[Document text]:
========
Cookielove didn’t have it’s normal abundant season of cookie production and gifting this year. There’s been no writing and very little baking. It was a long December - a rough month on so many fronts. I could write about the various heart wrenching, soul sucking, physically challenging events of the month, but I’d rather write about making it to the other side and coming up for air.
I didn’t come up for air on my own though, and that is really the topic of this post. Damn, we need each other. We need friends, family, neighbors, doctors, lawyers, spiritual gurus, random Uber drivers and complete strangers to help us breathe that fresh air. We also need art and music and poetry and books to remind us we are alive and not alone. We need silence and meditation to still our minds and soften our hearts to the cruelty that can be our world. We need each other.
I’ve watched my son’s friends rally around him during his tough times. I’ve seen what the support of good medical professionals can do to help all of us. I’ve felt the love and warmth and care from my support system when I needed it most. I don’t do well with helpless. I usually handle things on my own - multitask, hyper speed, efficient, marathon distance, GET IT DONE mentality. Control - December was my month of not being in control. This manifested itself in so many ways I couldn’t begin to list them. Let’s just say the universe conspired to teach me a big fat lesson in loss of control. Universe -“you think you’ve got shit figured out….I’ll show you!”.
The reality is, I’m a tiny bit of a control freak. I try NOT to be. I recognize the futility of it, but it is just how I am wired. We are all wired differently. I got extra “control” wires in the human being assembly line. I’m hoping maybe a few of those were removed (as a side effect) during my neck/spine surgery last month.
I took a great trip to Germany over the Thanksgiving holiday. This is a trip I had been thinking about taking for many years, and was so excited about it. Upon arrival into Munich, I realized my right hand and leg weren’t working with their normal capability. I couldn’t hold a pen, I couldn’t write, I couldn’t dry my hair, and each time I encountered stairs, my leg rebelled. My leg still moved, but just not with it’s usual strength and agility. I had recently seen a doctor for some neck pain I had been having - thinking it was a pinched nerve or that I slept wrong on a bad hotel pillow. I wondered if it was all related, but it seemed a stretch that a pain in my neck could impact my WALKING. So, out came google…”neuro muscular disorders”…”Multiple sclerosis”…”ALS”….Because I work in ultra rare disease, the mind goes to the strangest of places, and in my search I discovered MANY potential causes for my strange neuromuscular issues. I knew nerves were involved because there was weird tingling sensations in addition to the weakness. I refused to let it ruin my trip - it had been 30 years since I’d studied in Germany and 30 years since I’d been back to this place I love so much. I tried to live in the moment and ignore the pain and fear I was experiencing. Sometimes it worked, sometimes I was in tears. I realized I wasn’t in control of this, and I just had to ride the wave until I got some answers when I got hom
Upon my return to the US, my physician friends rallied around me - got me the tests I needed, got me quickly to the appropriate surgeon, and I was on my way to regaining my strength. I look at the years I have spent working with medical professionals, learning the ins and outs of the system, and I am grateful for these connections that helped me get quick and efficient care. I had two discs compressing my spinal cord - I awoke from surgery (ACDF…google it if you can stand it) and everything worked. I was so happy to be alive (it’s scary when someone is operating on your NECK…when you toss the word “neurosurgeon” in, it’s even scarier), not paralyzed, and 12 weeks away from (hopefully) complete recovery.
========
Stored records
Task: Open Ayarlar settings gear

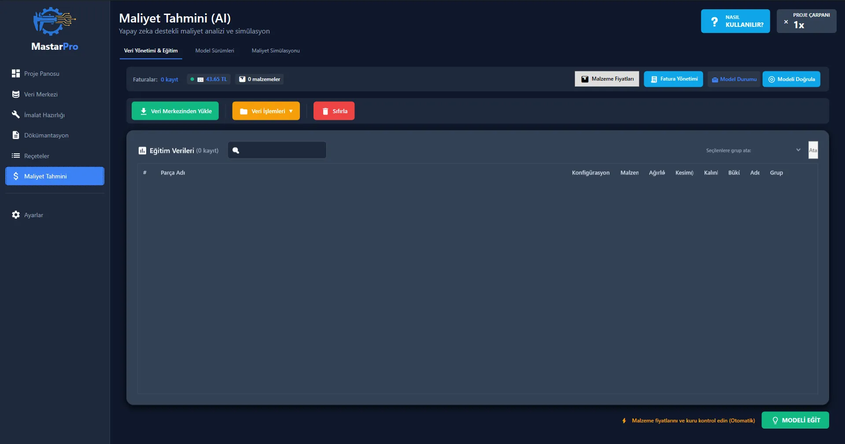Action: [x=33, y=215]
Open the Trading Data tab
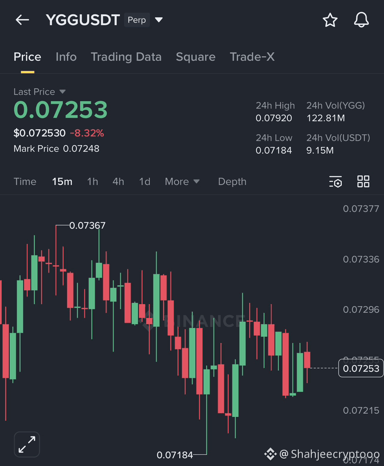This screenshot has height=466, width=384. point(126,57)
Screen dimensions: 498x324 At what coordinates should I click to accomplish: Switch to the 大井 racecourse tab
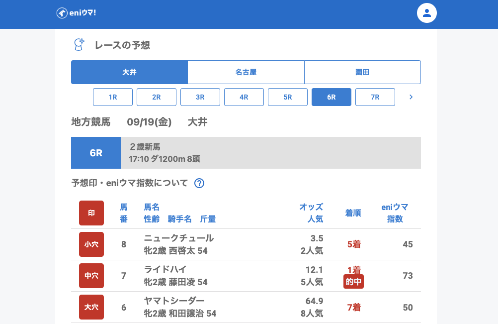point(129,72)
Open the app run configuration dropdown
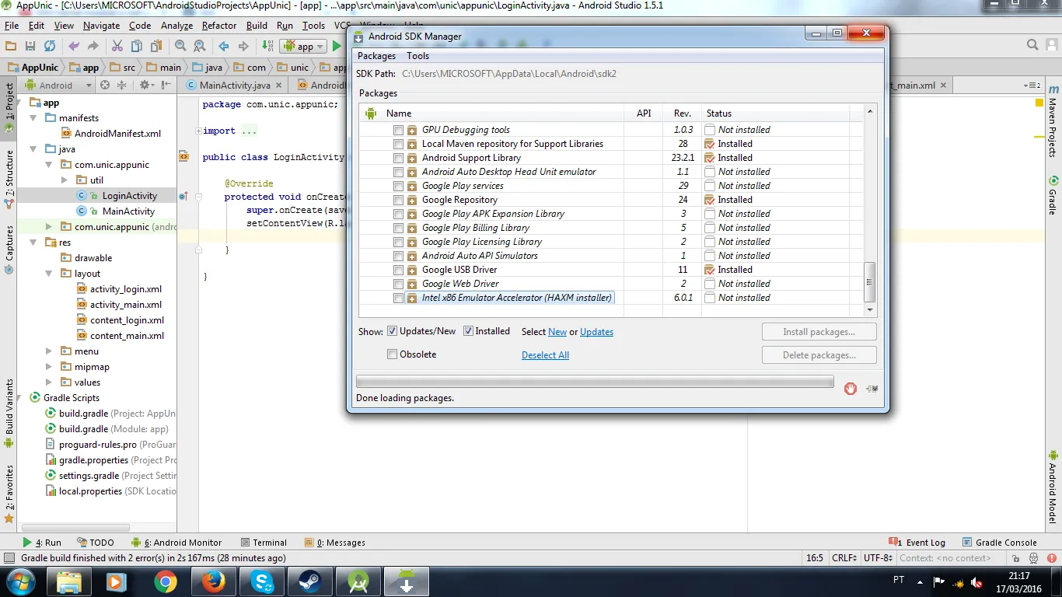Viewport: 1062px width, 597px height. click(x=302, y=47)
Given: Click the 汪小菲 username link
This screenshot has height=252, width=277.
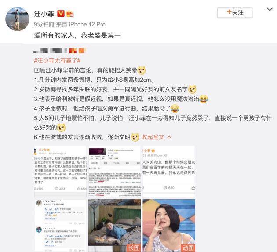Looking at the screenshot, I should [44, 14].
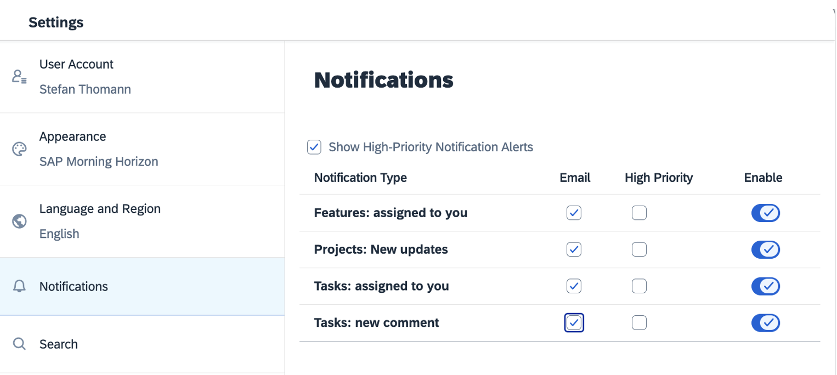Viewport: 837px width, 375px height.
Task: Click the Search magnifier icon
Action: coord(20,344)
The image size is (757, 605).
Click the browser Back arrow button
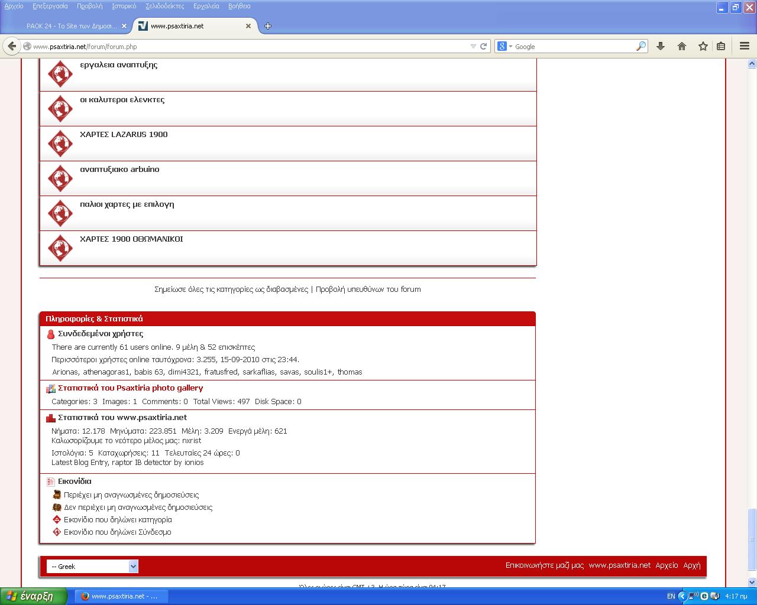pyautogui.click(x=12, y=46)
========
[Instructions for the task]: Please edit the post about a hard December and neck surgery, everything from "I didn’t come" down to "world. We need each other.", changing "poetry" to "films".

[Task result]:
I didn’t come up for air on my own though, and that is really the topic of this post. Damn, we need each other. We need friends, family, neighbors, doctors, lawyers, spiritual gurus, random Uber drivers and complete strangers to help us breathe that fresh air. We also need art and music and films and books to remind us we are alive and not alone. We need silence and meditation to still our minds and soften our hearts to the cruelty that can be our world. We need each other.